Everything can change, except God. “Behold, God puts no trust in his holy ones, and
the heavens are not clean in his sight” (Job 15:15). Those he created to serve him were
not stable; “and his angels he charges with error.” A friend of Job said this and was not
rebuked by that irreproachable man. It was the common doctrine of the whole world, in
conformity with this thought: “God,” said Saint Peter, “did not spare the angels when
they sinned, but cast them into hell and committed them to pits of nether gloom to be
kept until the judgment” (2 Peter 2:4). And Jesus Christ himself said, speaking of Satan,
“there is no truth in him” (John 8:44).
“How are you fallen from heaven, O Day Star?” (Isa. 14:12). You carried in yourself
“the signet of perfection, full of wisdom and perfect in beauty” (Ezek. 28:12). You had
with you all the sanctified spirits in the paradise of our God, “every precious stone was
your covering” (Ezek. 28:13), the brilliance and ornament of grace.
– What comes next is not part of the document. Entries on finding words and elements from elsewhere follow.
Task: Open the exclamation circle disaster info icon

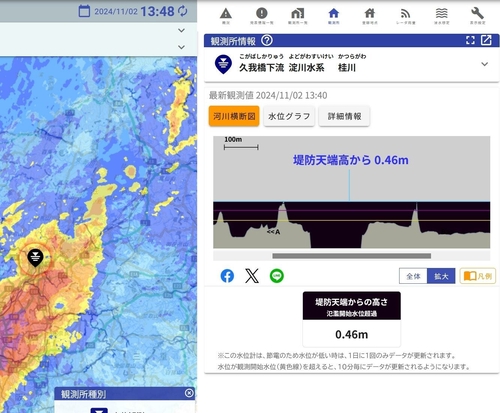Action: pyautogui.click(x=262, y=16)
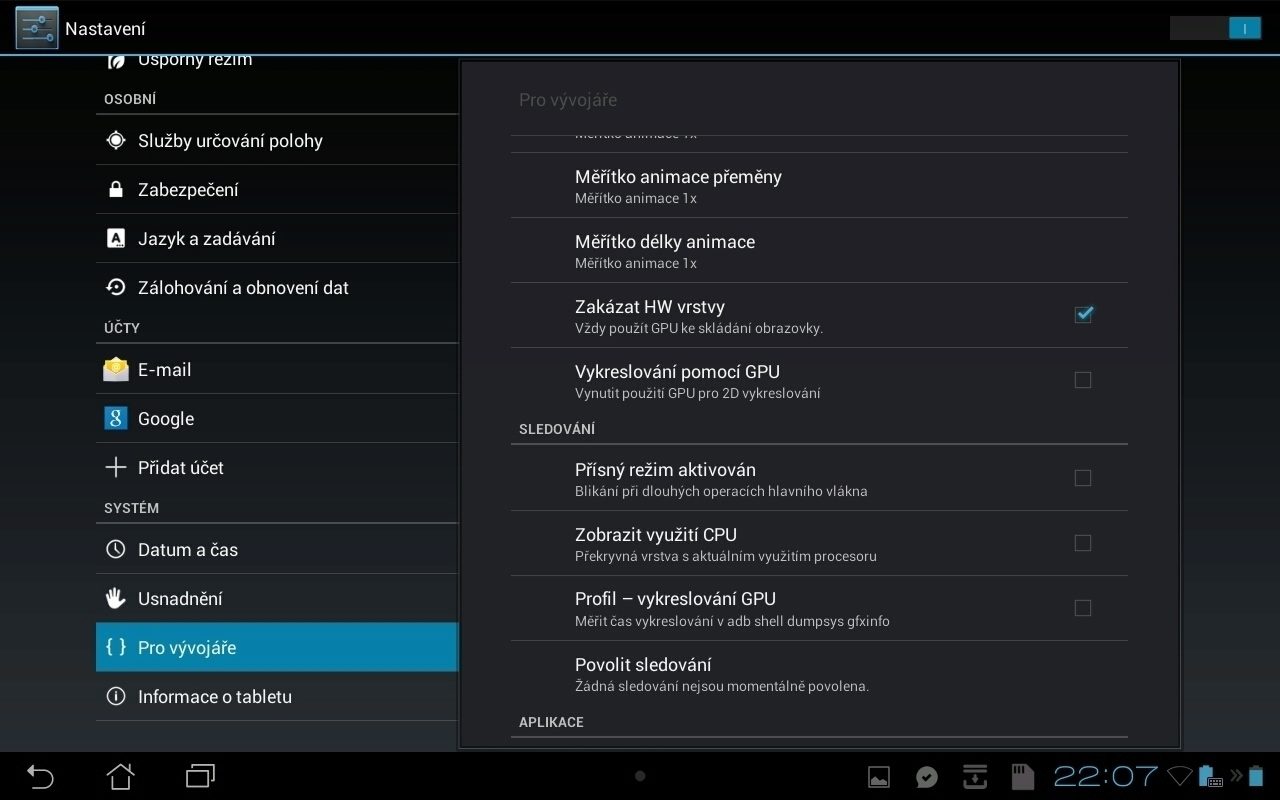This screenshot has width=1280, height=800.
Task: Enable Vykreslování pomocí GPU checkbox
Action: pos(1083,380)
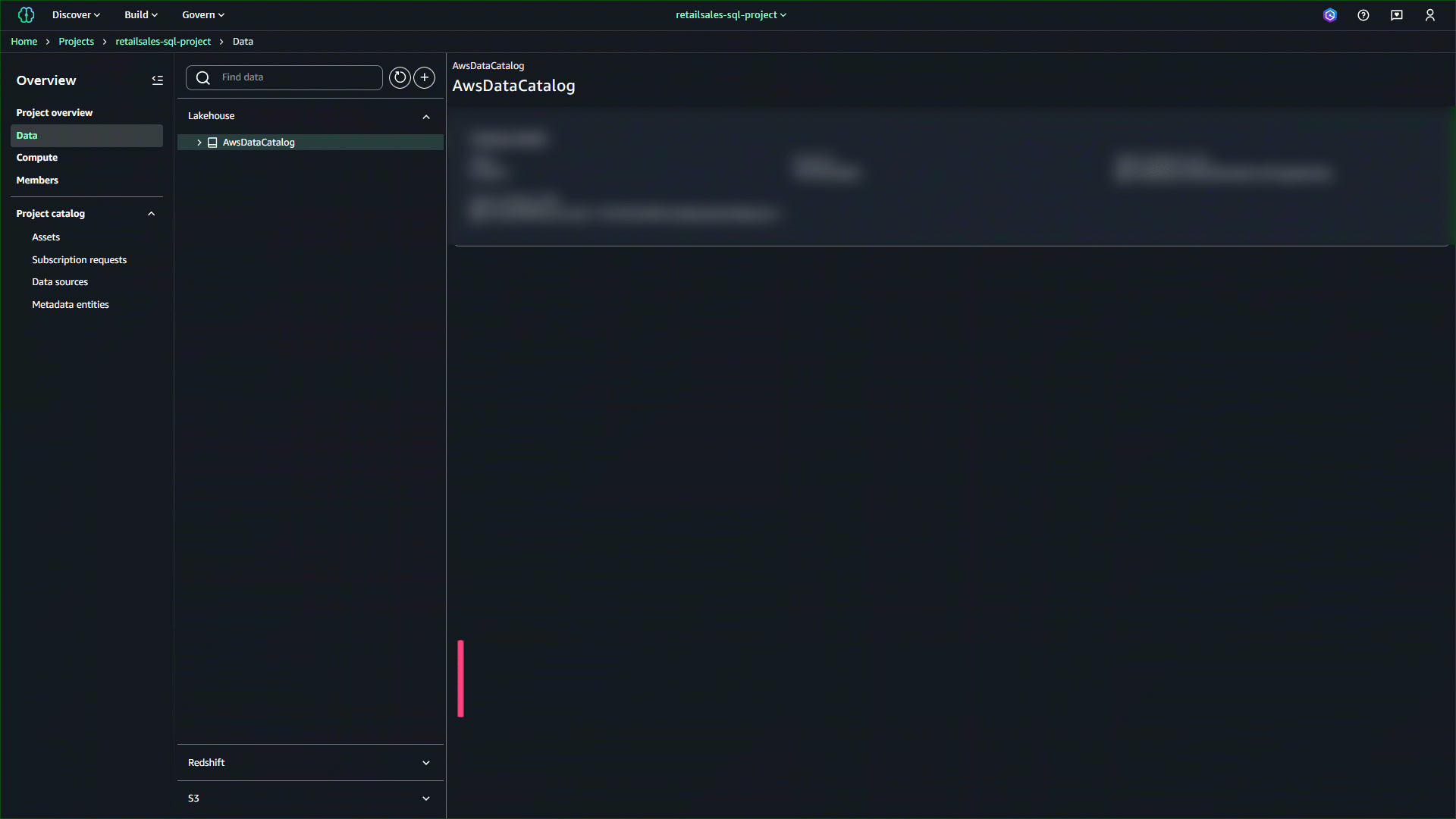The height and width of the screenshot is (819, 1456).
Task: Open the Amazon Q assistant icon
Action: click(1330, 15)
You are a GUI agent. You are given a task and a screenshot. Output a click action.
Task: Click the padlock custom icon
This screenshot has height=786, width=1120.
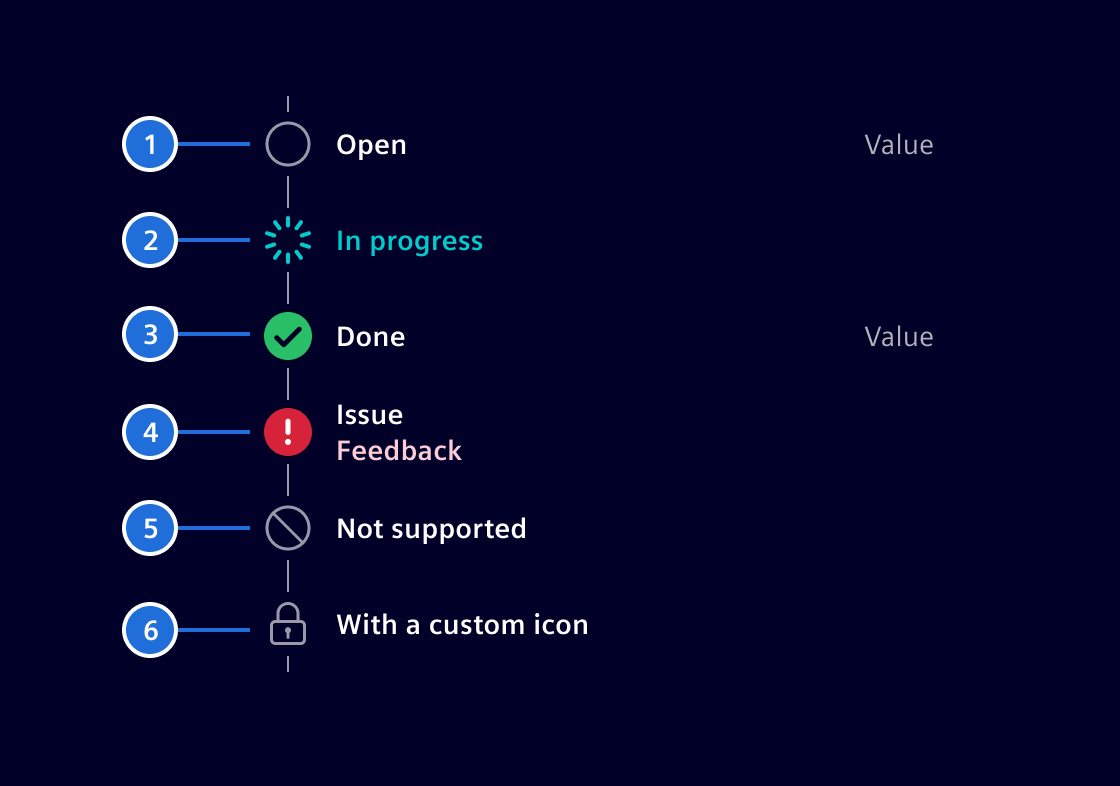(288, 625)

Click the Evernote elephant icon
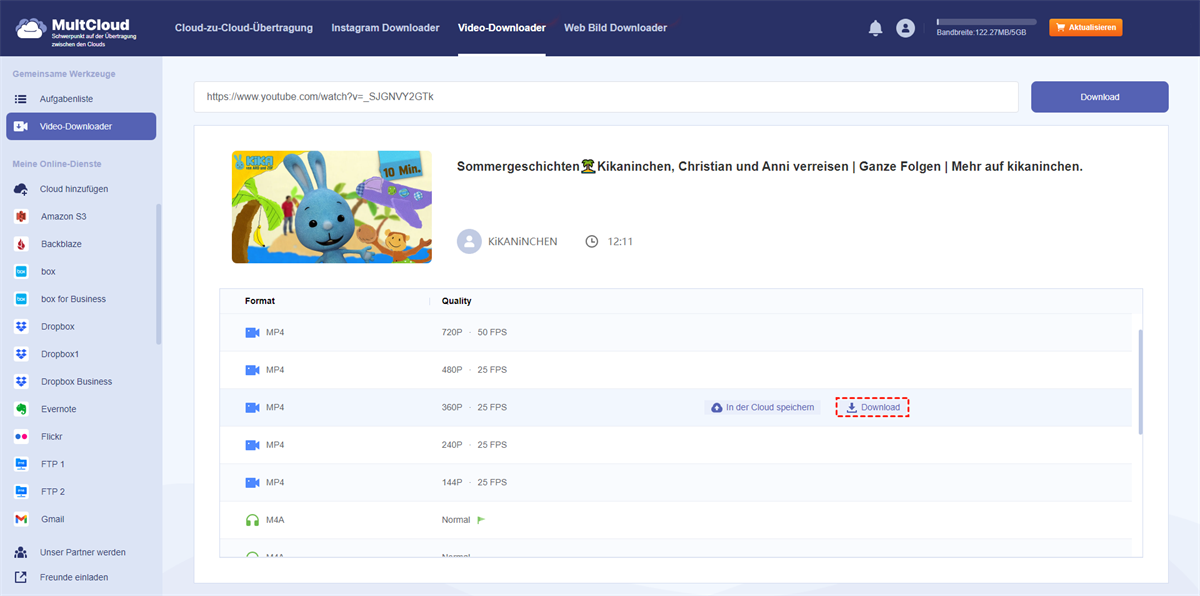point(21,409)

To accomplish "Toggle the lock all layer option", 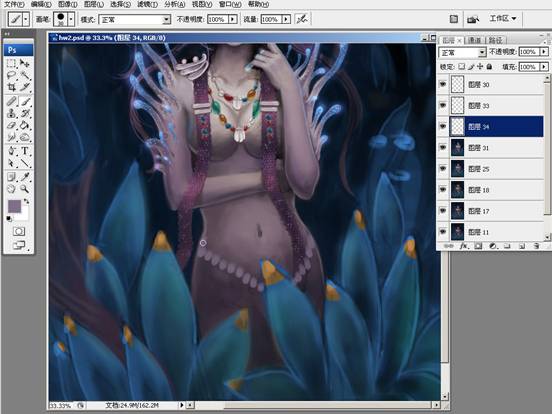I will pos(489,66).
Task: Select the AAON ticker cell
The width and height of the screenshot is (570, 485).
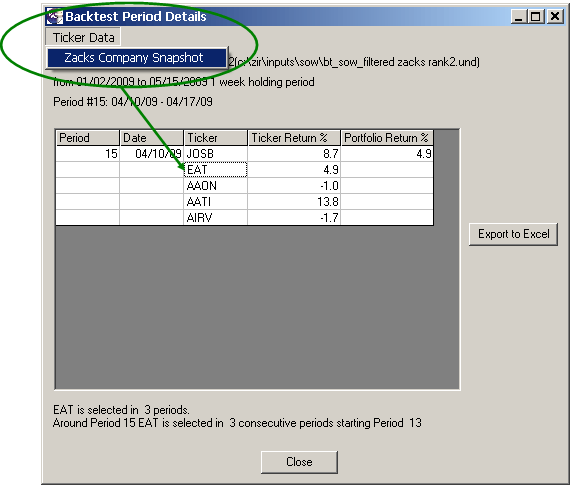Action: 216,186
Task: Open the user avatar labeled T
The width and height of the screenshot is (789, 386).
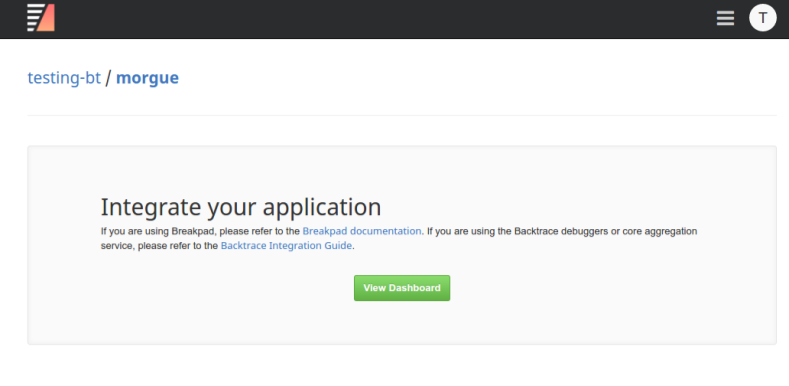Action: point(762,18)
Like a cherubim with
outstretched wings, you shone “on the holy mountain of God; in the midst of the stones
of fire you walked, blameless in your ways from the day you were created, till iniquity
was found in you” (Ezek. 28:14-15). How was it found there? By what path did it enter?
Was error able to insinuate itself amid so much clarity, or depravity and iniquity amid
such great graces? Truly, everything that is drawn forth from nothingness holds to it
always. He was sanctified, but he was not holy like God; he was at first ruled, but not
like God, whose very will is his rule.
One of his beauties is that he was endowed with a free will, but not like God’s free
will, which is indefectible. This proud and wretched spirit made himself his own end;
admiring his own beauty, he became a snare to himself, saying, “I will ascend above the
heights of the clouds, I will make myself like the Most High” (Isa. 14:14). This high
creature desired an elevation other than the one proper to him: he wished to be like God,
together with the other spirits he seduced into imitating his pride. And all at once he was
“brought down” and cast into “the depths of the pit” (Isa. 14:15), where we who are on
the earth see him. There was no other cause of his defection than his own will.
O you proud and rebellious men, take heed of the example of the prince of rebellion
and pride. See and consider what a single instance of pride did in him and in all of his
followers.
Let us flee, let us flee from ourselves. Let us recall our nothingness. Let us find in God
our whole foundation, and let us place all our love in him. Amen. Amen.